Stacking two carry chains
You've seen the 64-bit add (addc/adde) and the 64-bit subtract (subfc/subfe) on their own. Real code rarely stops at one operation — it threads several together, and each 64-bit step keeps its own low-then-high, flag-between-them shape. The trick to reading a chain is to find each pair: a carrying instruction on the low word followed by its extended partner on the high word is one arithmetic operation.
Consider accumulate(p, q, r), which adds the first two 64-bit values and then adds a third:
addc r4, r4, r6 # (p + q) low, carry out
adde r0, r3, r5 # (p + q) high, + carry -> running result in r0:r4
addc r4, r8, r4 # (... + r) low, carry out
adde r3, r7, r0 # (... + r) high, + carry -> final result in r3:r4
blr
Read it as two stacked pairs. The first addc/adde builds p + q into a register pair; the second addc/adde takes that pair as its input and folds in r. Notice the running high word lives in a scratch register (r0) between the two steps, and only the last adde writes the final high word back to r3.

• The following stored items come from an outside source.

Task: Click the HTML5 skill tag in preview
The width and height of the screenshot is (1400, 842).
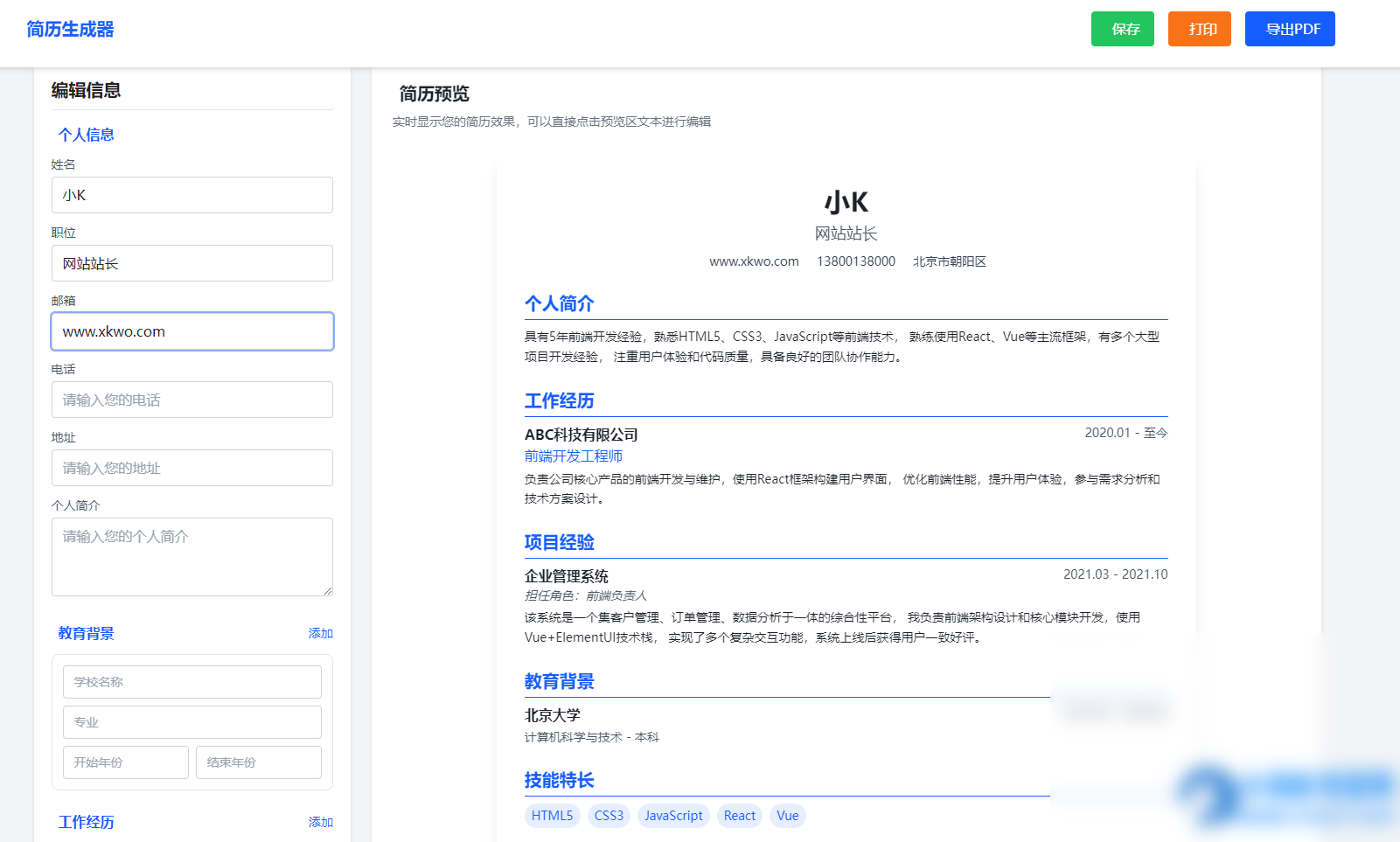Action: click(x=552, y=815)
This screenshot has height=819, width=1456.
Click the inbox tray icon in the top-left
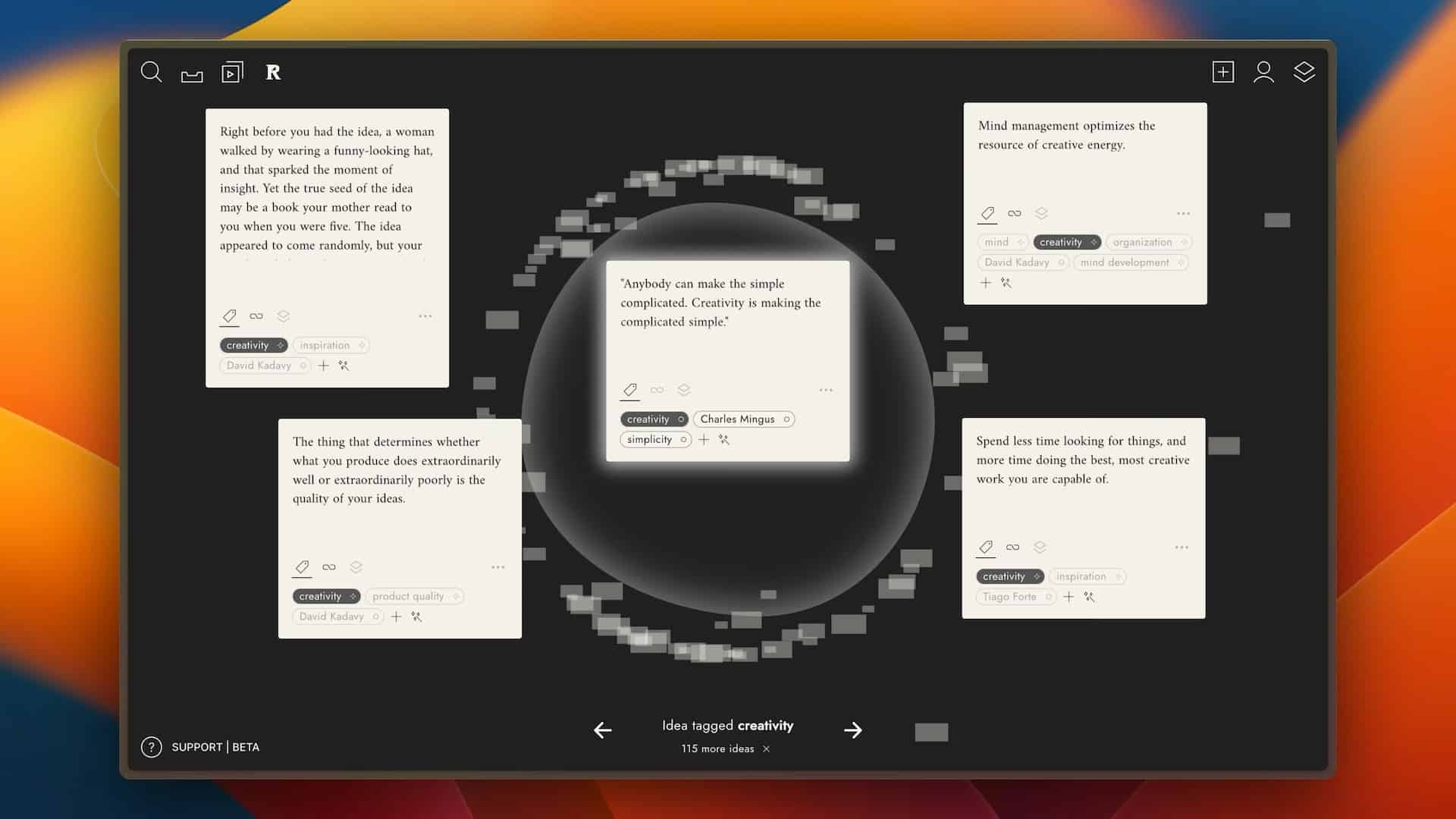pos(191,74)
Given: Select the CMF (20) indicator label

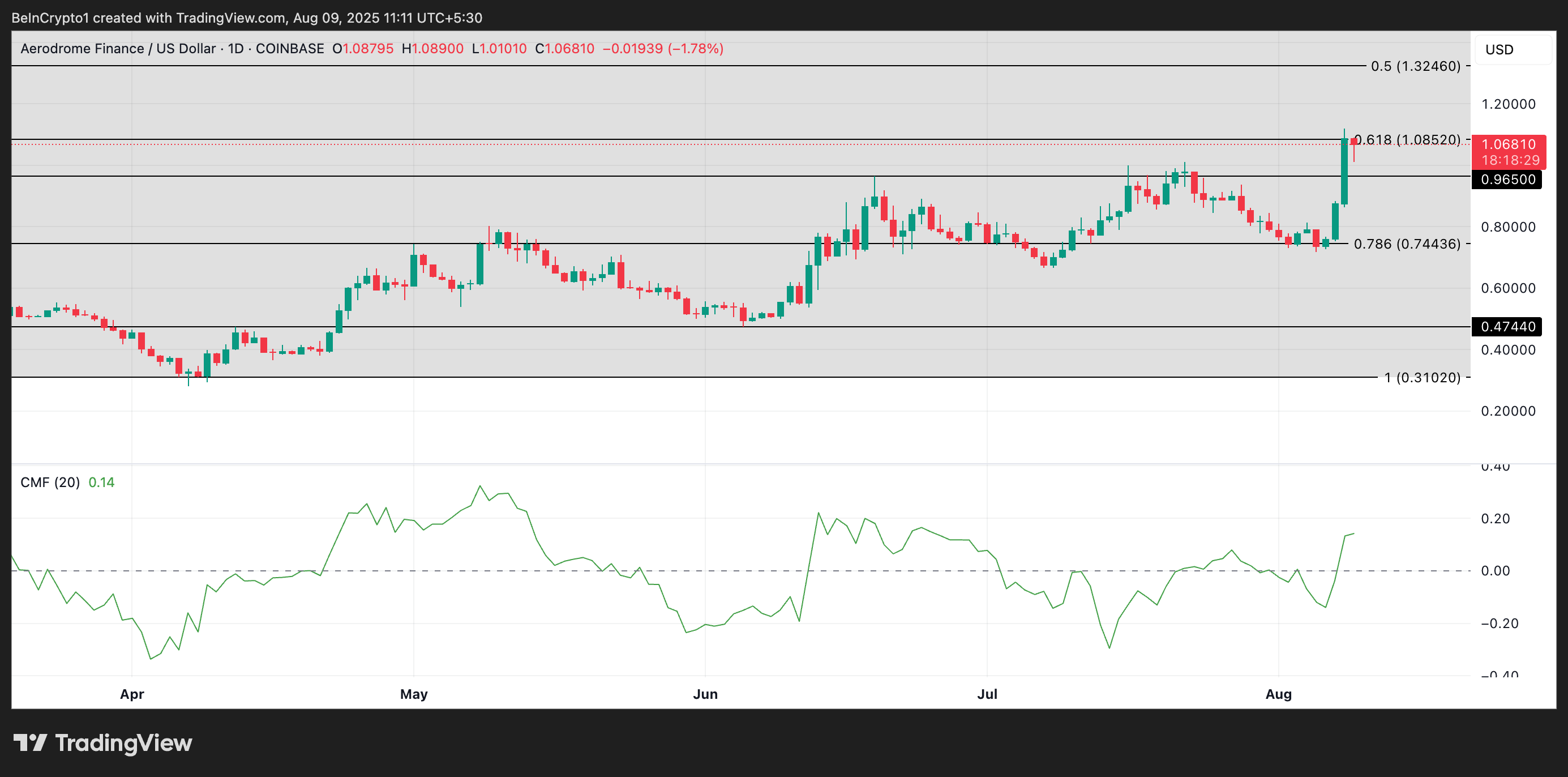Looking at the screenshot, I should (50, 483).
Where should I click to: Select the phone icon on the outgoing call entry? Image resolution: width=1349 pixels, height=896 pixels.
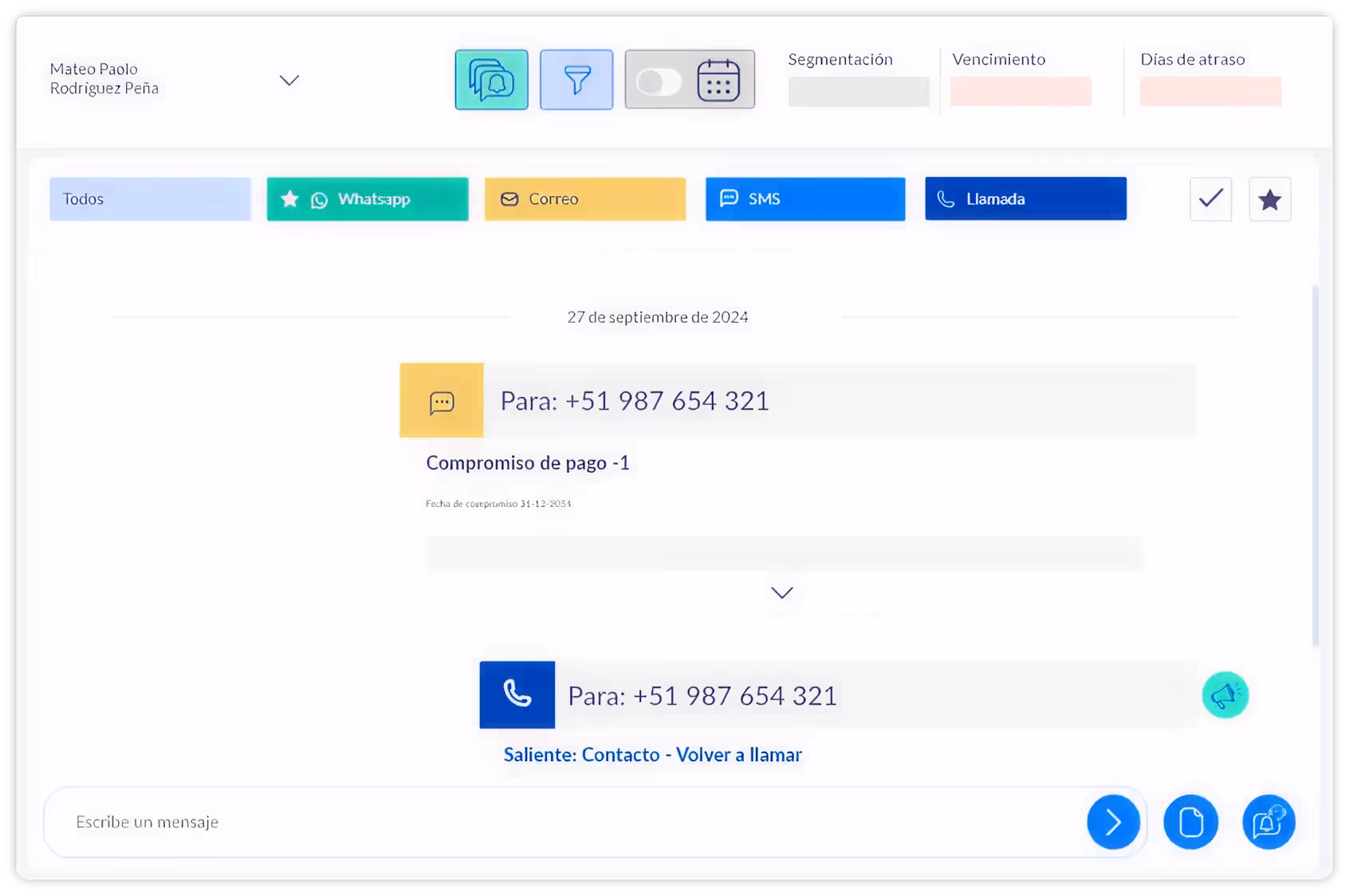(x=517, y=694)
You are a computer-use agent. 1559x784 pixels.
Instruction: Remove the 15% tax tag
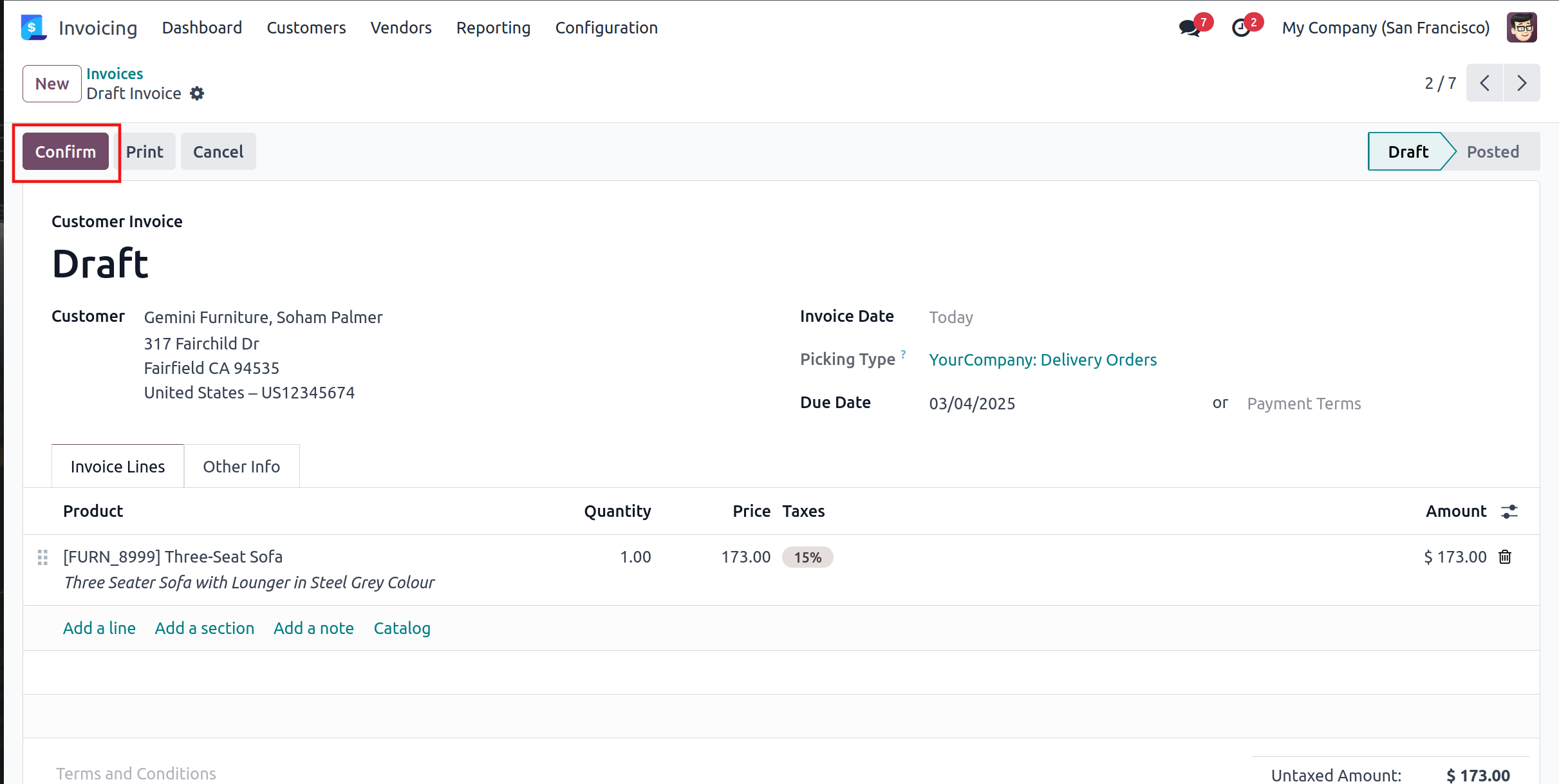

The target for this lesson mixes the two operations you know: one carrying pair adds, the next carrying pair subtracts. Each flag is consumed by its own extended instruction — the carry from the addc never reaches the subfe. Find the two pairs, read whether each is an add or a subf, and reconstruct the expression.
Your task
Write addsub_64, taking three u64s, to reproduce the assembly above.